This repository contains the Faster Whisper Worker for RunPod, optimized to run distilled Whisper models. The Worker is designed to process audio files using efficient distilled variants of Whisper that maintain high accuracy while offering improved performance. It supports transcription formatting, language translation, and more as part of the RunPod Workers collection.
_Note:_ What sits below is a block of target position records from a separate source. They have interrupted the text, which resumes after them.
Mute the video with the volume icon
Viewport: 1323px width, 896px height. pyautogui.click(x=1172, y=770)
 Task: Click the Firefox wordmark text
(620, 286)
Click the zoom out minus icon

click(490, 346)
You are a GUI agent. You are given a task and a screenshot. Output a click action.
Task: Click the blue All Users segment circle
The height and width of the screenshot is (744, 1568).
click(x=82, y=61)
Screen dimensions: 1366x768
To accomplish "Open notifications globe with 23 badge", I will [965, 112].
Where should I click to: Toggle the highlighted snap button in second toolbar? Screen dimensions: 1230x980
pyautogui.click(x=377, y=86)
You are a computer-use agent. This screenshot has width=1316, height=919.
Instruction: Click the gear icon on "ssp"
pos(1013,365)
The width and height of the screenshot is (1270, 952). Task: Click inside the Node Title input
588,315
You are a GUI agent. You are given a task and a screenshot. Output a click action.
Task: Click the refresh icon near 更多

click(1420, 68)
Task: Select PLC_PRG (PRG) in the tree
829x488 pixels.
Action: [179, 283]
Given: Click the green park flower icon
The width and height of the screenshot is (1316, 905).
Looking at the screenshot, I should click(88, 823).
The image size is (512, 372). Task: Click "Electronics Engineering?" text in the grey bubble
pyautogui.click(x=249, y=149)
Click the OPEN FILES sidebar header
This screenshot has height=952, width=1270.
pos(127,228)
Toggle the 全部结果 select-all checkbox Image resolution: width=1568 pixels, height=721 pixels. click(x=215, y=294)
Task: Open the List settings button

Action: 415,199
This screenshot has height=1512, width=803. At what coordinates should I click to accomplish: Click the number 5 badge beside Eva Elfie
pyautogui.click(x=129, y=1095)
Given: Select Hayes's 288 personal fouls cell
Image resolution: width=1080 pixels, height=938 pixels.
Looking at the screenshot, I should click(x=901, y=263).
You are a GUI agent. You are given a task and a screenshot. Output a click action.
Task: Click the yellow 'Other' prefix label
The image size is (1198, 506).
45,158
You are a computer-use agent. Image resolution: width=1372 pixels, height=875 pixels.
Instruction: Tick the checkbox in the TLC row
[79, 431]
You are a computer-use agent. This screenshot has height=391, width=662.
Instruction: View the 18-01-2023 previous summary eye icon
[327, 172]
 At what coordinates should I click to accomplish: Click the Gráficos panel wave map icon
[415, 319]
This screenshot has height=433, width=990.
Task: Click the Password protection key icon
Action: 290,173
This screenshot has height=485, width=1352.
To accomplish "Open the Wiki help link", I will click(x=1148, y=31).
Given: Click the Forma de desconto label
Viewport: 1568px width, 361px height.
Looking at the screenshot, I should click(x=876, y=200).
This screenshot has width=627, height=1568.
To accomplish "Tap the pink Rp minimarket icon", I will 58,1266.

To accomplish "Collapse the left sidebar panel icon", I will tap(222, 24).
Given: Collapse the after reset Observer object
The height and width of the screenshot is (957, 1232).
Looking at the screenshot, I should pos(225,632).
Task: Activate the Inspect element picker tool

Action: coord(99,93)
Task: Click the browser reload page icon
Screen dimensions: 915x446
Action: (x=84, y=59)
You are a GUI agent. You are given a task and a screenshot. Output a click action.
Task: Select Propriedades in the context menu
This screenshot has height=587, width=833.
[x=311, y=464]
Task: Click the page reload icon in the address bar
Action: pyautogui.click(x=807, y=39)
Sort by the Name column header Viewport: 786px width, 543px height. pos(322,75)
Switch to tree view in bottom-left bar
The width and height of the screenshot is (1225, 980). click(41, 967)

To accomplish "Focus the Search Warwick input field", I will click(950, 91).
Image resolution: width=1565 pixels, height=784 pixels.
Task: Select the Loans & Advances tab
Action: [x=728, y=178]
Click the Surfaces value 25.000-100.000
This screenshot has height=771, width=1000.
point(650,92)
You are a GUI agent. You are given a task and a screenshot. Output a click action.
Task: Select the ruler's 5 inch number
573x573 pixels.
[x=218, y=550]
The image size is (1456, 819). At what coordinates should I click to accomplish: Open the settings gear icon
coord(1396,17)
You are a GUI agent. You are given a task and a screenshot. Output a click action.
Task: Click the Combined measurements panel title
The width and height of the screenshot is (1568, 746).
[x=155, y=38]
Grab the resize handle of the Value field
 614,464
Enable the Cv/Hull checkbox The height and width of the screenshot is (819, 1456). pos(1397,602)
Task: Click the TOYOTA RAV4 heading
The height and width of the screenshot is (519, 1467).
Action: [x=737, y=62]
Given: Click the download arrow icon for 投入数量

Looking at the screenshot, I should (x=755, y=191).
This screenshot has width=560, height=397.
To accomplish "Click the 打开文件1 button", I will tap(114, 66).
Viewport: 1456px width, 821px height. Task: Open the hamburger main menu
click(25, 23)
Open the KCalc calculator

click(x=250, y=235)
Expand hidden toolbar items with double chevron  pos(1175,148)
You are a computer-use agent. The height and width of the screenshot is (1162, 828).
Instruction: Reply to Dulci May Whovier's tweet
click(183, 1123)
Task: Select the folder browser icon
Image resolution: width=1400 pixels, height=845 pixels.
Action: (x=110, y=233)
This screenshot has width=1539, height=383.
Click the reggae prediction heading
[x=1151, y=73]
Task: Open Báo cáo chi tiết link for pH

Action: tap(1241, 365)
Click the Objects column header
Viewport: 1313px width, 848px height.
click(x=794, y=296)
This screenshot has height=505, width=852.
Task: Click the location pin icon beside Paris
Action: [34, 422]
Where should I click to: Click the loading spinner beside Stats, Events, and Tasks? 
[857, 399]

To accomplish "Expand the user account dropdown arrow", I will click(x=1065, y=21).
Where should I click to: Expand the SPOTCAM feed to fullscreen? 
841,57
Input | Type | Description |
---|---|---|
audio |
Path | Audio file |
audio_base64 |
str | Base64-encoded audio file |
model |
str | Choose a Whisper model. Choices: "distil-large-v2", "distil-large-v3". Default: "distil-large-v2" |
transcription |
str | Choose the format for the transcription. Choices: "plain_text", "formatted_text", "srt", "vtt". Default: "plain_text" |
translate |
bool | Translate the text to English when set to True. Default: False |
translation |
str | Choose the format for the translation. Choices: "plain_text", "formatted_text", "srt", "vtt". Default: "plain_text" |
language |
str | Language spoken in the audio, specify None to perform language detection. Default: None |
temperature |
float | Temperature to use for sampling. Default: 0 |
best_of |
int | Number of candidates when sampling with non-zero temperature. Default: 5 |
beam_size |
int | Number of beams in beam search, only applicable when temperature is zero. Default: 5 |
patience |
float | Optional patience value to use in beam decoding. Default: None |
length_penalty |
float | Optional token length penalty coefficient (alpha). Default: None |
suppress_tokens |
str | Comma-separated list of token ids to suppress during sampling. Default: "-1" |
initial_prompt |
str | Optional text to provide as a prompt for the first window. Default: None |
condition_on_previous_text |
bool | If True, provide the previous output of the model as a prompt for the next window. Default: True |
temperature_increment_on_fallback |
float | Temperature to increase when falling back when the decoding fails. Default: 0.2 |
compression_ratio_threshold |
float | If the gzip compression ratio is higher than this value, treat the decoding as failed. Default: 2.4 |
logprob_threshold |
float | If the average log probability is lower than this value, treat the decoding as failed. Default: -1.0 |
no_speech_threshold |
float | If the probability of the token is higher than this value, consider the segment as silence. Default: 0.6 |
enable_vad |
bool | If True, use the voice activity detection (VAD) to filter out parts of the audio without speech. This step is using the Silero VAD model. Default: False |
word_timestamps |
bool | If True, include word timestamps in the output. Default: False |
The following inputs can be used for testing the model:
{
"input": {
"audio": "https://github.com/runpod-workers/sample-inputs/raw/main/audio/gettysburg.wav"
}
}
{
"segments": [
{
"id": 1,
"seek": 106,
"start": 0.11,
"end": 3.11,
"text": " Hola mundo.",
"tokens": [
50364,
22637,
7968,
13,
50514
],
"temperature": 0.1,
"avg_logprob": -0.8348079785480325,
"compression_ratio": 0.5789473684210527,
"no_speech_prob": 0.1453857421875
}
],
"detected_language": "es",
"transcription": "Hola mundo.",
"translation": null,
"device": "cuda",
"model": "distil-large-v2",
"translation_time": 0.7796223163604736
}